Letermovir Improves the Outcome of Allogenic Stem Cell Transplantation with Anti-Thymocyte Globulin By Reducing Relapse

Background: After an allogenic stem cell transplantation (allo-SCT), patients face the risk of infection, and cytomegalovirus (CMV) is a common pathogen. Severe CMV infections can be fatal, so prophylaxis or early treatment is critical. To manage CMV infections precisely, letermovir is administered for prevention of CMV reactivation. Letermovir also improved patients' overall survival (OS) after allo-SCT in several studies.However, some studies have found that letermovir did not affect OS, and it is still unknown whether letermovir can improve allo-SCT outcome. We investigated whether letermovir had an impact on allo-SCT outcomes.

Methods: We retrospectively studied 443 patients over the age of 18 who received allo-SCT for hematological malignancies from 2004 to 2020 in Anjo Kosei Hospital. The patients were divided into letermovir (n = 56) and non-letermovir (n = 387) groups. Letermovir was administered from day 5 after allo-SCT to day 100 unless severe adverse events were observed. We conducted pp65 antigenemia tests for monitoring CMV reactivation.

Results: For patients' characteristics, the median age was 49 (range: 18-71) in the letermovir group and 53 (range: 18-72) in the non-letermovir group (p = 0.12). Acute leukemia was the most common disease in both groups. There was no difference in sex (p = 0.77). As stem cell sources, relative peripheral blood cells (PB), unrelated bone marrow, unrelated PB, and cord blood (CB) were used in both groups. In letermovir group, more patients underwent allo-SCT in recent years (p < 0.001) and received anti-thymocyte globulin (ATG) (p < 0.001). The median duration of letermovir administration was 93 days (range: 14-110). The 3-year OS rates were 66% (95%confidence interval [CI]: 52%-77%) and 44% (95%CI: 38%-49%) in the letermovir and non-letermovir groups, respectively (p < 0.01) (Figure 1). Interestingly, non-relapse mortality (NRM) was equivalent, and the relapse rate was 15% (95%CI: 6.7%-25%) vs. 31% (95%CI: 27%-36%) and significantly lower in the letermovir group (p < 0.01) (Figure 1). The cumulative CMV reactivation incidence rates at day 100 were 7.0% (95%CI: 1.1%-26%) and 45% (95%CI: 34%-59%) in the letermovir and non-letermovir groups, respectively (p = 0.037). The GVHD incidence rate in both groups was comparable. Since we observed the difference in the number of ATG administration between the two groups, we conducted the stratification analysis in patients who experienced ATG administration (n = 85). In letermovir (n = 25) and non-letermovir (n = 60) groups, 3-year OS was 84% (95%CI: 63%-94%) and 44% (95%CI: 31%-56%). NRM was equivalent, and the relapse rate was 12% (95%CI: 2.9%-28%) vs. 44% (95%CI: 31%-56%) and significantly lower in the letermovir group (p < 0.01). The cumulative CMV reactivation incidence rates at day 100 were 8.0% (95%CI: 1.3%-23%) and 43% (95%CI: 31%-56%) in the letermovir and non-letermovir groups, respectively (p = 0.077). The incidence rate of GVHD was equivalent between the two groups. In multivariate analysis, letermovir was recognized as a significant factor for OS (hazard ratio [HR]: 0.30, 95%CI: 0.089-0.99, p < 0.05) and relapse rate (HR: 0.27, 95%CI: 0.092-0.80, p < 0.05). In patients who have not received ATG, 3-year OS (48% (95%CI: 30%-64%) vs. 43% (95%CI: 37%-48%), p = 0.86) and relapse rate (19% (95%CI: 7.3%-34%) vs. 30% (95%CI: 25%-35%), p = 0.17) were comparable between letermovir and non-letermovir groups. NRM was also equivalent.
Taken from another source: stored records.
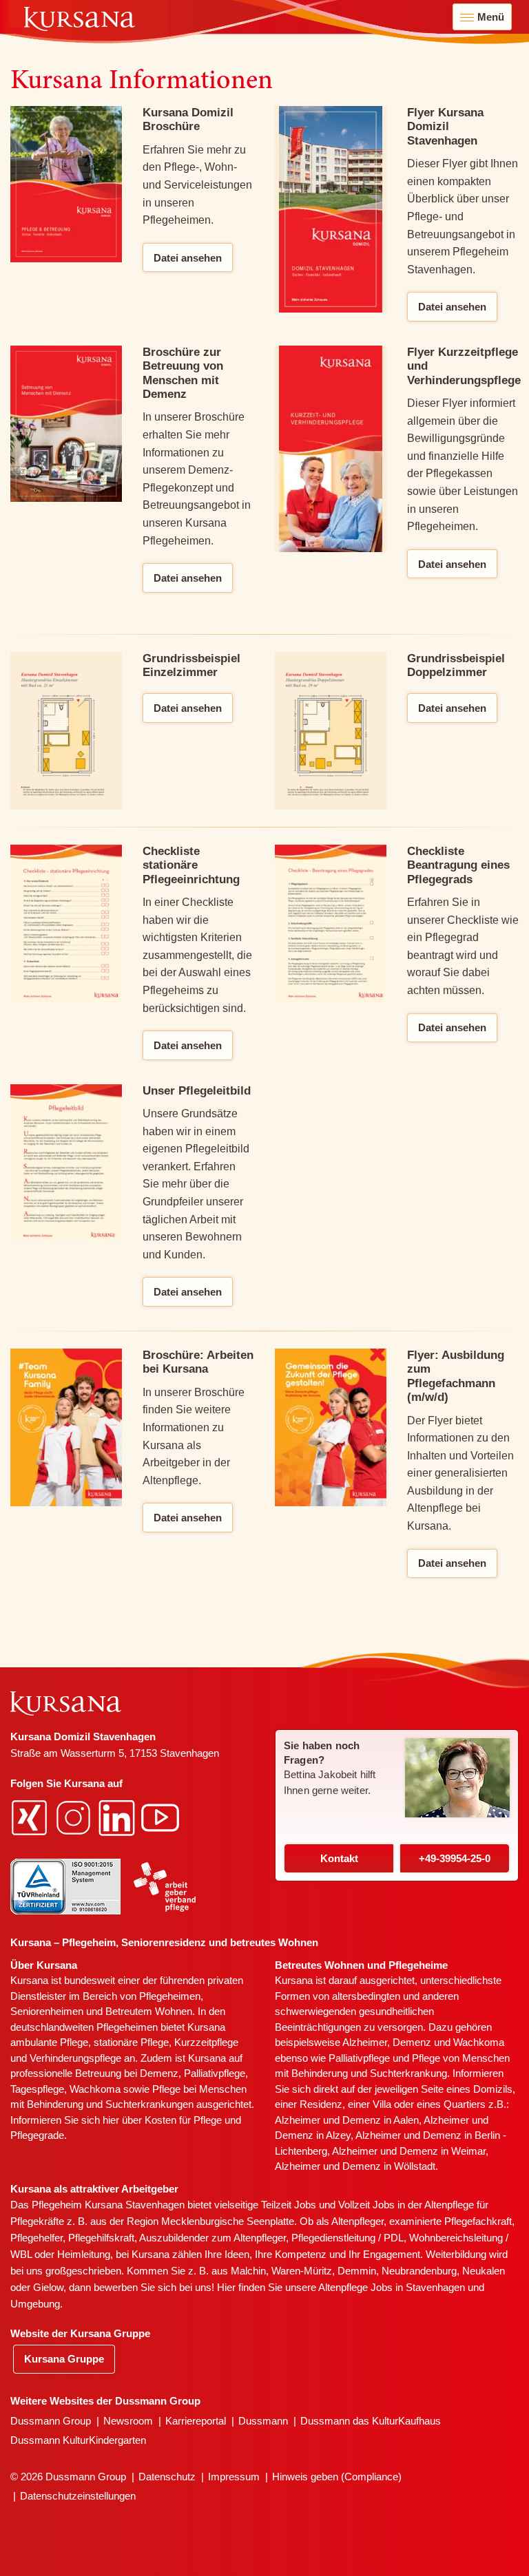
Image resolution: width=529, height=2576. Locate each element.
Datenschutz (167, 2476)
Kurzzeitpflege (206, 2042)
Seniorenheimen (46, 2011)
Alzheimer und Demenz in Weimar (409, 2151)
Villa (382, 2104)
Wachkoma (478, 2042)
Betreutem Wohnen (148, 2011)
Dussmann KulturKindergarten (78, 2440)
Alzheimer (364, 2042)
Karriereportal (195, 2421)
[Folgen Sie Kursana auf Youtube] (162, 1816)
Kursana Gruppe (64, 2359)
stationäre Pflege (131, 2042)
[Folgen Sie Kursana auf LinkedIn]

Conclusion: Letermovir administration suppressed the reactivation rate of CMV and improved the outcome of allo-SCT. Interestingly, the letermovir group showed lower relapse rate and this effect was mainly observed in allo-SCT with ATG. Letermovir can possess the positive effect for outcome of the allo-SCT with ATG.